'Twincretin' Tirzepatide Recieves FDA Approval for Type 2 Diabetes

The "Twincretin" era for treating patients with type 2 diabetes has begun, with the US Food and Drug Administration's (FDA's) approval of tirzepatide for this indication, making it the first approved agent that works as a dual agonist for the two principal human incretins.

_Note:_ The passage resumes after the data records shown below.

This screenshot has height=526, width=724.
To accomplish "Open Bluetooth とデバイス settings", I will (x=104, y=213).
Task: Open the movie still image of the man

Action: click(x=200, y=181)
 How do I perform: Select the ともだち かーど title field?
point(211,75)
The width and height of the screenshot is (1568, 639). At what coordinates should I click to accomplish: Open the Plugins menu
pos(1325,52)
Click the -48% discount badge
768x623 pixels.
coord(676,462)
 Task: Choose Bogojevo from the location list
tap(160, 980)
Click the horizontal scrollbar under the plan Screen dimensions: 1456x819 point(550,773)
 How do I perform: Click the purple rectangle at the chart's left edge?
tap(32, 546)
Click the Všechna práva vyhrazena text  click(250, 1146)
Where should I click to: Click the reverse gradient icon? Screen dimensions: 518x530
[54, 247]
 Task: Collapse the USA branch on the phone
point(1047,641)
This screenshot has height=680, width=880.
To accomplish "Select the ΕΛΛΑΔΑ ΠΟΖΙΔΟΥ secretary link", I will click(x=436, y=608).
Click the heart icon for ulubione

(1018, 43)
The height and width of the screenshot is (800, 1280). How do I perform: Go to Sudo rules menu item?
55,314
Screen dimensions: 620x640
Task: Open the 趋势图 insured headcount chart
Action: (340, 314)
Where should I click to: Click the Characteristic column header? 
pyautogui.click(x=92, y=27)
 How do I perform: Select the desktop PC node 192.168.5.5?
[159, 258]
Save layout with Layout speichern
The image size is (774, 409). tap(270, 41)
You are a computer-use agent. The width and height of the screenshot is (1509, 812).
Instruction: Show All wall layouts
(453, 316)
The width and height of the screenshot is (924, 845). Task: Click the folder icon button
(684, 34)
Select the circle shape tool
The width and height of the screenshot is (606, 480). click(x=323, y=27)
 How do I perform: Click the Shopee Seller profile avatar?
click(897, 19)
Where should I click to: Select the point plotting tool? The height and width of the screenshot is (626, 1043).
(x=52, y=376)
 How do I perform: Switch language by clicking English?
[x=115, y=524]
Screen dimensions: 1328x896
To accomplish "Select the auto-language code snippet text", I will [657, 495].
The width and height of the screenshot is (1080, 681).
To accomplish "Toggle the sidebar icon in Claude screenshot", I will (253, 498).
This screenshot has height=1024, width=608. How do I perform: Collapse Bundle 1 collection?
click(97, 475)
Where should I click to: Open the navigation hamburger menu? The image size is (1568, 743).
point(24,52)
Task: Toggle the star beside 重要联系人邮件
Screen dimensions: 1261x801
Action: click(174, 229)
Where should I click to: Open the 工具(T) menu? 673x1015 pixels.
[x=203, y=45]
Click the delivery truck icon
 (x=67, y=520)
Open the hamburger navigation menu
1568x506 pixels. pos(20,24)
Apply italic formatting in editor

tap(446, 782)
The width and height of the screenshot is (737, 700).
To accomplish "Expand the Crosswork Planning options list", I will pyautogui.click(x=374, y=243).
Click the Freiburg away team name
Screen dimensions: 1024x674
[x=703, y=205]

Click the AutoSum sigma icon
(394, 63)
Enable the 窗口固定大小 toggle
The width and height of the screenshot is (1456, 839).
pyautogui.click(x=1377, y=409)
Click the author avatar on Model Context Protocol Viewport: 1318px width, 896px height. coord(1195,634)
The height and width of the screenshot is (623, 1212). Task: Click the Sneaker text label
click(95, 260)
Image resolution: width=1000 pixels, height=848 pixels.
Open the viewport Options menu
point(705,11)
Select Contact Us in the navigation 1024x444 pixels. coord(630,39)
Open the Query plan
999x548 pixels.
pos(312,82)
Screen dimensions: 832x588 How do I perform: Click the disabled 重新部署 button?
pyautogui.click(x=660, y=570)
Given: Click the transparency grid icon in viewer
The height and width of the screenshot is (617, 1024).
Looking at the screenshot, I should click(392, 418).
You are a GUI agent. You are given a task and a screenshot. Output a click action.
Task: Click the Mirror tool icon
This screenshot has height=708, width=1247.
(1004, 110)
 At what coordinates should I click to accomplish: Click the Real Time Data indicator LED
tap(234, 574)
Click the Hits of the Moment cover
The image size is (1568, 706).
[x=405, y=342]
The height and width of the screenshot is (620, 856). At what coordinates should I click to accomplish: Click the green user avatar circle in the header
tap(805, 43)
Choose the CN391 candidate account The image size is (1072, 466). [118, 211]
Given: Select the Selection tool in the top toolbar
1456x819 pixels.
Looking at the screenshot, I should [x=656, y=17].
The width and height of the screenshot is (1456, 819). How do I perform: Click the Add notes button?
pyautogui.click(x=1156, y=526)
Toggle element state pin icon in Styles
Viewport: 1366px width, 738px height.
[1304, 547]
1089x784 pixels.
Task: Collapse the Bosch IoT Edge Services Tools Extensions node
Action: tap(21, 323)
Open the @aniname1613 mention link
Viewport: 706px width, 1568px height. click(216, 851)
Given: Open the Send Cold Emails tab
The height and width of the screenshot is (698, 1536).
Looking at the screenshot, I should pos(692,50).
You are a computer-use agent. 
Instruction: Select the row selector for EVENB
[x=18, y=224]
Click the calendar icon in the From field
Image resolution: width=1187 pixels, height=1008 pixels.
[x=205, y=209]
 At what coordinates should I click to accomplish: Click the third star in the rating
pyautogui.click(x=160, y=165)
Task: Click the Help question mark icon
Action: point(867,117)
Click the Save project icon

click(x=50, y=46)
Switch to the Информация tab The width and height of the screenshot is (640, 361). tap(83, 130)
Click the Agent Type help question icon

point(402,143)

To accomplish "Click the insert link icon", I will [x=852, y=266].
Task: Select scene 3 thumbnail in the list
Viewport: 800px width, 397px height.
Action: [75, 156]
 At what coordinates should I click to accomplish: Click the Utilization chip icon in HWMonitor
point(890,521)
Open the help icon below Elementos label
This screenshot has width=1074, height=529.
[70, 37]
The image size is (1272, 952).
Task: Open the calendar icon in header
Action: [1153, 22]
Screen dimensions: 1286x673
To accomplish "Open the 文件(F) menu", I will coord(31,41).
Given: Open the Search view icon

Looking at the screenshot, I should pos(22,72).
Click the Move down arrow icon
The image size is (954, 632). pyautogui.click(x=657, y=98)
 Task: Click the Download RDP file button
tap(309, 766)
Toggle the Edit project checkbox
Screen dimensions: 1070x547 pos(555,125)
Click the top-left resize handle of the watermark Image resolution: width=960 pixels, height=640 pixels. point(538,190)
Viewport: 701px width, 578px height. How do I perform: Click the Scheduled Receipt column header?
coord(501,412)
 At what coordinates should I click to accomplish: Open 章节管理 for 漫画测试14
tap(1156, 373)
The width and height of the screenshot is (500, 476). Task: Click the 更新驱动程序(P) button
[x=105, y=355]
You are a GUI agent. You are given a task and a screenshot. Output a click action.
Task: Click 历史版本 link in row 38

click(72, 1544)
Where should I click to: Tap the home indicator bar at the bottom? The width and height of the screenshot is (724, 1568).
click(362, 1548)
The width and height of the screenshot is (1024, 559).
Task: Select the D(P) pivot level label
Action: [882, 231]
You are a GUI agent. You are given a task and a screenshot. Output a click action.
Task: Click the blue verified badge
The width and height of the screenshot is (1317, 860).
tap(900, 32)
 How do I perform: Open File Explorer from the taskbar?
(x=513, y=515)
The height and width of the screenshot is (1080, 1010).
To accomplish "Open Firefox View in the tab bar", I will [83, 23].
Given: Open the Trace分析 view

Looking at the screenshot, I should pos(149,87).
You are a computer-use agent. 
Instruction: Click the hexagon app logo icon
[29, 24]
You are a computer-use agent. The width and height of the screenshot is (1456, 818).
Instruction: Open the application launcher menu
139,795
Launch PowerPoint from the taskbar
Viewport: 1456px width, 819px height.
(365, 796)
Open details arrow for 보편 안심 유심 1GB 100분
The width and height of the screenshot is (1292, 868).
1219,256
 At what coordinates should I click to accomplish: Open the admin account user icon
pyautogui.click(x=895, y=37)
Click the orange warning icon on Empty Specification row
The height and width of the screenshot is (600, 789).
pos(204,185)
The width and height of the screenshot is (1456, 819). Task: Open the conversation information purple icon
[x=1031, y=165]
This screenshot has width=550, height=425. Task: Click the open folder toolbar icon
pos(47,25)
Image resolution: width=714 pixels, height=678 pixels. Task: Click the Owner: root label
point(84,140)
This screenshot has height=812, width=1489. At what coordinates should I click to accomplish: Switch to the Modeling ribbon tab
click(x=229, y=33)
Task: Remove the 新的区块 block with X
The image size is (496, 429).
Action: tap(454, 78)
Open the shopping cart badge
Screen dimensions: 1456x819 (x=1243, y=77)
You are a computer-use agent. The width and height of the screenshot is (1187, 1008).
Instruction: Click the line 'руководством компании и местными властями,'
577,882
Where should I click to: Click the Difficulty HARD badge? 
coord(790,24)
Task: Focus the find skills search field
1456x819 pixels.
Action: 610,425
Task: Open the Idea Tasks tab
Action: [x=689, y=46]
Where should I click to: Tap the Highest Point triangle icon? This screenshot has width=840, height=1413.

the FDA stated that Tirzepatide represents an important advance in the treatment of type 2 diabetes, Lipid Disorders, and Obesity. That advance is based on tirzepatide's engineering, which gives it agonist properties for both the glucagon-like peptide-1 (GLP-1) receptor, as well as the glucose-dependent insulinotropic polypeptide (GIP).

The FDA's approved label includes all three dosages of tirzepatide that underwent testing in the pivotal trials: 5 mg, 10 mg, and 15 mg, each delivered by subcutaneous injection once a week. Also approved was the 2.5 mg/week dose used when starting a patient on the agent. Gradual up-titration appears to minimize possible gastrointestinal adverse effects during initial tirzepatide use.  

Tirzepatide, to be marketed by Lilly as Mounjaro, and hit the US market with much anticipation, based on results from five pivotal trials, all reported during the past year or so, that established the drug's unprecedented efficacy for reducing A1c levels as well as triggering significant weight loss in most patients with a generally benign safety profile.

Given its outstanding efficacy at both lowering glucose and weight, researchers expect tirzepatide to have quick uptake among patients with diabetes. The only limiting factor will be cost, highlighting the major stumbling block that could limit tirzepatide's uptake.